He picked up on the forth ring.
“Hey! Abena Owusua. What do you want?”
“Hey, Daddy.” My heart was pounding. “How are you?”
“Oh, I’m fine.”
“I hear wind. Are you driving?”
“No. I’m at the beer bar with my friends.”
I chuckled and checked the time. It was 2 pm in Accra. Prime drinking time on what I was sure was a hot African day. My dad was still talking, bringing me back to the conversation and taking me away from thoughts of how much the man loves his beer.
“Do you know what? I received a threatening call and had to go to the police station to file a report,” he groused.
“Who threatened you?!”
“Some fool called me from MTN after I ported my phone to Vodafone, asking me why I made the switch,” he spat. “He said I will see what will happen to me in 24 hours. 24 hours passed two hours ago, and nothing has happened. Idiot like his type.”
“Do you know this person, Daddy?”
“No… but they will get to know me!” he thundered. “They are messing with the wrong old man!”
We both fell into a fit of giggles. My father really fancies himself to be Ghana’s Top Blow Man; a Chuck Norris or Charles Bronson of the gritty city. But time was running out on my calling card and I couldn’t indulge a conversation about how he was going “show” this fellow “where the power lies”. There was no point in stalling on the purpose of my call.
“Daddy,” I asked gingerly. “Have you read my book?”
He sucked his teeth in mock disdain.
“Ah! Every page I turn to is full of nonsense,” he chuckled. “I ask myself, how could this girl write these things? She was never an awoshia*! But it’s very interesting. I’m so glad…”
That stung a little. True, I was never an awoshia (a girl who never slept in her parent’s house because she was always sleeping at someone else’s), but I read from my father’s statement that he believed my life as a girl-child in Ghana was completely innocent and idyllic. It wasn’t.

— Information supplied —
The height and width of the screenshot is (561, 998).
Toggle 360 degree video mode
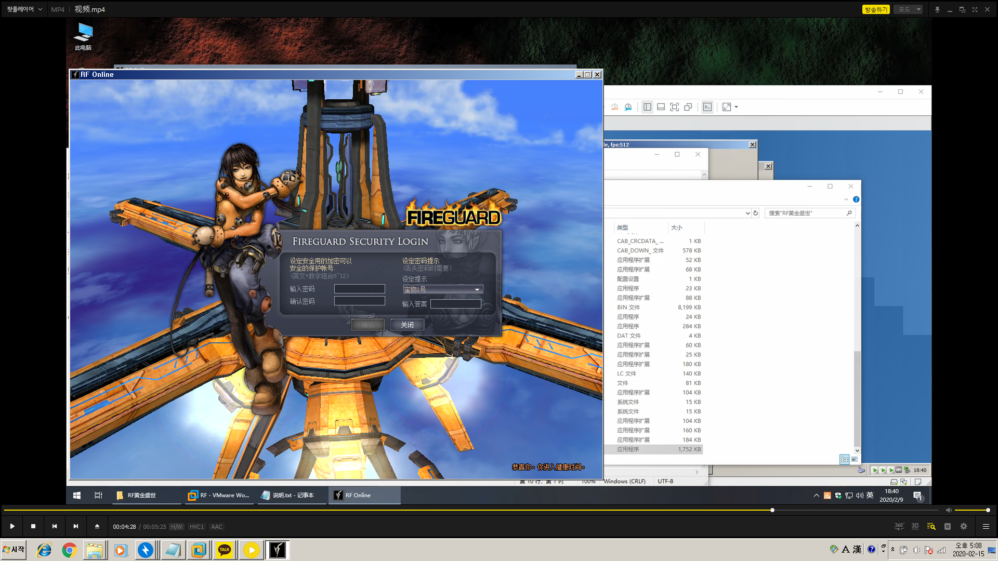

— What this task involves —
Continue the story of the phone call to Daddy in Accra, starting right after its last sentence, "It wasn’t."

— Exercise result —
“Yes…well…Daddy. That’s why I’m calling,” I swallowed. “There are some things that happened to me that I describe in the book. Well, they happened to the characters in the book. I don’t know if you’ve gotten to any of those parts yet.”
“No, I haven’t,” he said after a while. His voice was a bit more quiet.
I continued, wanting to rush through the conversation as quickly as I could. I told him about one of our employees who had molested me when I was 11. I reminded him of an uncle who had done the same three years before. I told him I didn’t want him to be shocked the night of the reading if I mentioned any of these events.
“Why would I be shocked? I knew all these things.”
My father huffed.
“I even knew when that studio radio presenter was chasing you!”
“Oh…” I’d forgotten about him. I was fifth grade. Fortunately, the guy never got close enough to touch me. I wonder now if my dad had something to do with that.
“Look, there is nothing you can say that can shock me,” he said knowingly. “In fact, when you get there, tell it. Tell it! Say it all!”
He was almost yelling his encouragement. I felt a small lump rise in my throat.
“Okay, Daddy. I will.”
“Good,” he said. I could tell he was frowning into the phone. “And when you are coming, bring my salad dressing.”
“Salad dressing…salad dressing! All types!”
“And your gin. Yes, I know.”
We snickered for a bit before saying good bye.
“Love you, Daddy.”
“I love you too. Say hello to your sister and brother for me.”
I put down my phone and squared my shoulders. If my pants weren’t so tight, I might have skipped around the room in delight. I have never been so ready for anything in my life.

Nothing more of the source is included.